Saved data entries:
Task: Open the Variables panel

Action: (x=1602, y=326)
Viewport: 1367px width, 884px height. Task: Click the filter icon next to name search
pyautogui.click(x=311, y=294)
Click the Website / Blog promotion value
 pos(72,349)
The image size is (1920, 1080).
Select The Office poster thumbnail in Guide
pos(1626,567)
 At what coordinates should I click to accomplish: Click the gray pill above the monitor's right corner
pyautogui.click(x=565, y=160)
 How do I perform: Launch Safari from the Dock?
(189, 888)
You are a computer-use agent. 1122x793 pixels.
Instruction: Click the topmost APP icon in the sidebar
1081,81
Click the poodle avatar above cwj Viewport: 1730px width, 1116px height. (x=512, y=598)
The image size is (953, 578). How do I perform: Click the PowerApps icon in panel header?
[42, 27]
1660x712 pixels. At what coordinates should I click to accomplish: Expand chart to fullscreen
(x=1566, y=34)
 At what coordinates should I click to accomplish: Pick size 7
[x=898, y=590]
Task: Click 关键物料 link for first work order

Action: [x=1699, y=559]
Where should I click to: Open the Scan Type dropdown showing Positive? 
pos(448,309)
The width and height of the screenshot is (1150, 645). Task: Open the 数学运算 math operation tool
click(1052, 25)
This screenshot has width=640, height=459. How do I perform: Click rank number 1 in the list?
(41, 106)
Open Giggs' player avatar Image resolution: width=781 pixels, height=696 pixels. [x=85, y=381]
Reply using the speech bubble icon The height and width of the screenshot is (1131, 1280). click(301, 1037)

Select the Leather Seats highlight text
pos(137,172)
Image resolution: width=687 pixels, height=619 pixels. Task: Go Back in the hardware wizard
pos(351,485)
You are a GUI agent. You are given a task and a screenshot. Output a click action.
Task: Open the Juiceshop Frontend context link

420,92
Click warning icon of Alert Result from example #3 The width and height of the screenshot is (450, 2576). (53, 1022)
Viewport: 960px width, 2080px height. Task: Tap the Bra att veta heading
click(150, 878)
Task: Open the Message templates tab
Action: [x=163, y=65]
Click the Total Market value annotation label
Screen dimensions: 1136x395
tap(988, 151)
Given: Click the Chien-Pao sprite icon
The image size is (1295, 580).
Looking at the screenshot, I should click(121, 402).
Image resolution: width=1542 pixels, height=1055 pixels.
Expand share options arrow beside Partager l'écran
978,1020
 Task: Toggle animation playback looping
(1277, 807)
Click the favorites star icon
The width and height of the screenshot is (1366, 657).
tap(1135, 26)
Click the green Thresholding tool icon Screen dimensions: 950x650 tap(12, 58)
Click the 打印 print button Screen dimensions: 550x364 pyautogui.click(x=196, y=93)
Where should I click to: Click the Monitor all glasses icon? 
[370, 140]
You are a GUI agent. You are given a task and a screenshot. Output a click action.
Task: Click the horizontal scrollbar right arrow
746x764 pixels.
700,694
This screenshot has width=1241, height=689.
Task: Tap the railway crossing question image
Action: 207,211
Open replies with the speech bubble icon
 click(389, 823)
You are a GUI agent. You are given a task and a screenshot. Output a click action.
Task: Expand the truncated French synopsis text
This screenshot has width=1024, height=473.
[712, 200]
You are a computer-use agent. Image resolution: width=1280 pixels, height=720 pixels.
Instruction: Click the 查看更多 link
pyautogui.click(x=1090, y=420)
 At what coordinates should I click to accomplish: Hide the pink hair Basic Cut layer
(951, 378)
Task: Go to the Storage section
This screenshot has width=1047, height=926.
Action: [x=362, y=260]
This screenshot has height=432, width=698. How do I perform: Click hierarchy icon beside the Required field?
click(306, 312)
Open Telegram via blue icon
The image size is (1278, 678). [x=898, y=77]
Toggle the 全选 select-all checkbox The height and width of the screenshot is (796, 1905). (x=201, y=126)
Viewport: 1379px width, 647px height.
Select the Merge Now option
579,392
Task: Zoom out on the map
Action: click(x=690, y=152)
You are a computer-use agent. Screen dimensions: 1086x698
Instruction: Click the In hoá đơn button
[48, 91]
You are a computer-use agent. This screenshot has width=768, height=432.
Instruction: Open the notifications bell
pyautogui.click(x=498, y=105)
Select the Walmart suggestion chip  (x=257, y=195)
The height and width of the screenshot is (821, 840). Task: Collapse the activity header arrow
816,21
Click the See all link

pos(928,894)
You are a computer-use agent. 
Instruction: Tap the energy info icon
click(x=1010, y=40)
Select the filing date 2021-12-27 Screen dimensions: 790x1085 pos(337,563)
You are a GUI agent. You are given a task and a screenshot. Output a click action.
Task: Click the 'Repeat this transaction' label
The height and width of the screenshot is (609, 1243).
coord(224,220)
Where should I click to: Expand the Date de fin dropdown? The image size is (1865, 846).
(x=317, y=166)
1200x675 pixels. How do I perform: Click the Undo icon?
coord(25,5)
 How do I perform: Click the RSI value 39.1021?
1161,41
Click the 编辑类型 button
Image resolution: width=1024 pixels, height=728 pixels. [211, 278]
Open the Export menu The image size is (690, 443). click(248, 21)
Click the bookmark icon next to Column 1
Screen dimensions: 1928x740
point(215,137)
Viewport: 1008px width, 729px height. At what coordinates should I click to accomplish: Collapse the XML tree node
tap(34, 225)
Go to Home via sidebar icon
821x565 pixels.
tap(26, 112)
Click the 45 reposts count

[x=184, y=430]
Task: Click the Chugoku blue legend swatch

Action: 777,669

#### Problem details
Word for word, transcribe all of the entries shown above.

#### Your solution
Task: Open the Variables panel

Action: (x=1602, y=326)
Viewport: 1367px width, 884px height. Task: Click the filter icon next to name search
pyautogui.click(x=311, y=294)
Click the Website / Blog promotion value
 pos(72,349)
The image size is (1920, 1080).
Select The Office poster thumbnail in Guide
pos(1626,567)
 At what coordinates should I click to accomplish: Click the gray pill above the monitor's right corner
pyautogui.click(x=565, y=160)
 How do I perform: Launch Safari from the Dock?
(189, 888)
You are a computer-use agent. 1122x793 pixels.
Instruction: Click the topmost APP icon in the sidebar
1081,81
Click the poodle avatar above cwj Viewport: 1730px width, 1116px height. (x=512, y=598)
The image size is (953, 578). How do I perform: Click the PowerApps icon in panel header?
[42, 27]
1660x712 pixels. At what coordinates should I click to accomplish: Expand chart to fullscreen
(x=1566, y=34)
 At what coordinates should I click to accomplish: Pick size 7
[x=898, y=590]
Task: Click 关键物料 link for first work order

Action: [x=1699, y=559]
Where should I click to: Open the Scan Type dropdown showing Positive? 
pos(448,309)
The width and height of the screenshot is (1150, 645). Task: Open the 数学运算 math operation tool
click(1052, 25)
This screenshot has width=640, height=459. How do I perform: Click rank number 1 in the list?
(41, 106)
Open Giggs' player avatar Image resolution: width=781 pixels, height=696 pixels. [x=85, y=381]
Reply using the speech bubble icon The height and width of the screenshot is (1131, 1280). click(301, 1037)

Select the Leather Seats highlight text
pos(137,172)
Image resolution: width=687 pixels, height=619 pixels. Task: Go Back in the hardware wizard
pos(351,485)
You are a GUI agent. You are given a task and a screenshot. Output a click action.
Task: Open the Juiceshop Frontend context link

420,92
Click warning icon of Alert Result from example #3 The width and height of the screenshot is (450, 2576). (53, 1022)
Viewport: 960px width, 2080px height. Task: Tap the Bra att veta heading
click(150, 878)
Task: Open the Message templates tab
Action: [x=163, y=65]
Click the Total Market value annotation label
Screen dimensions: 1136x395
tap(988, 151)
Given: Click the Chien-Pao sprite icon
The image size is (1295, 580).
Looking at the screenshot, I should click(121, 402).
Image resolution: width=1542 pixels, height=1055 pixels.
Expand share options arrow beside Partager l'écran
978,1020
 Task: Toggle animation playback looping
(1277, 807)
Click the favorites star icon
The width and height of the screenshot is (1366, 657).
tap(1135, 26)
Click the green Thresholding tool icon Screen dimensions: 950x650 tap(12, 58)
Click the 打印 print button Screen dimensions: 550x364 pyautogui.click(x=196, y=93)
Where should I click to: Click the Monitor all glasses icon? 
[370, 140]
You are a GUI agent. You are given a task and a screenshot. Output a click action.
Task: Click the horizontal scrollbar right arrow
746x764 pixels.
700,694
This screenshot has width=1241, height=689.
Task: Tap the railway crossing question image
Action: 207,211
Open replies with the speech bubble icon
 click(389, 823)
You are a GUI agent. You are given a task and a screenshot. Output a click action.
Task: Expand the truncated French synopsis text
This screenshot has width=1024, height=473.
[712, 200]
You are a computer-use agent. Image resolution: width=1280 pixels, height=720 pixels.
Instruction: Click the 查看更多 link
pyautogui.click(x=1090, y=420)
 At what coordinates should I click to accomplish: Hide the pink hair Basic Cut layer
(951, 378)
Task: Go to the Storage section
This screenshot has width=1047, height=926.
Action: [x=362, y=260]
This screenshot has height=432, width=698. How do I perform: Click hierarchy icon beside the Required field?
click(306, 312)
Open Telegram via blue icon
The image size is (1278, 678). [x=898, y=77]
Toggle the 全选 select-all checkbox The height and width of the screenshot is (796, 1905). (x=201, y=126)
Viewport: 1379px width, 647px height.
Select the Merge Now option
579,392
Task: Zoom out on the map
Action: click(x=690, y=152)
You are a computer-use agent. Screen dimensions: 1086x698
Instruction: Click the In hoá đơn button
[48, 91]
You are a computer-use agent. This screenshot has width=768, height=432.
Instruction: Open the notifications bell
pyautogui.click(x=498, y=105)
Select the Walmart suggestion chip  (x=257, y=195)
The height and width of the screenshot is (821, 840). Task: Collapse the activity header arrow
816,21
Click the See all link

pos(928,894)
You are a computer-use agent. 
Instruction: Tap the energy info icon
click(x=1010, y=40)
Select the filing date 2021-12-27 Screen dimensions: 790x1085 pos(337,563)
You are a GUI agent. You are given a task and a screenshot. Output a click action.
Task: Click the 'Repeat this transaction' label
The height and width of the screenshot is (609, 1243).
coord(224,220)
Where should I click to: Expand the Date de fin dropdown? The image size is (1865, 846).
(x=317, y=166)
1200x675 pixels. How do I perform: Click the Undo icon?
coord(25,5)
 How do I perform: Click the RSI value 39.1021?
1161,41
Click the 编辑类型 button
Image resolution: width=1024 pixels, height=728 pixels. [211, 278]
Open the Export menu The image size is (690, 443). click(248, 21)
Click the bookmark icon next to Column 1
Screen dimensions: 1928x740
point(215,137)
Viewport: 1008px width, 729px height. At what coordinates should I click to accomplish: Collapse the XML tree node
tap(34, 225)
Go to Home via sidebar icon
821x565 pixels.
tap(26, 112)
Click the 45 reposts count

[x=184, y=430]
Task: Click the Chugoku blue legend swatch

Action: 777,669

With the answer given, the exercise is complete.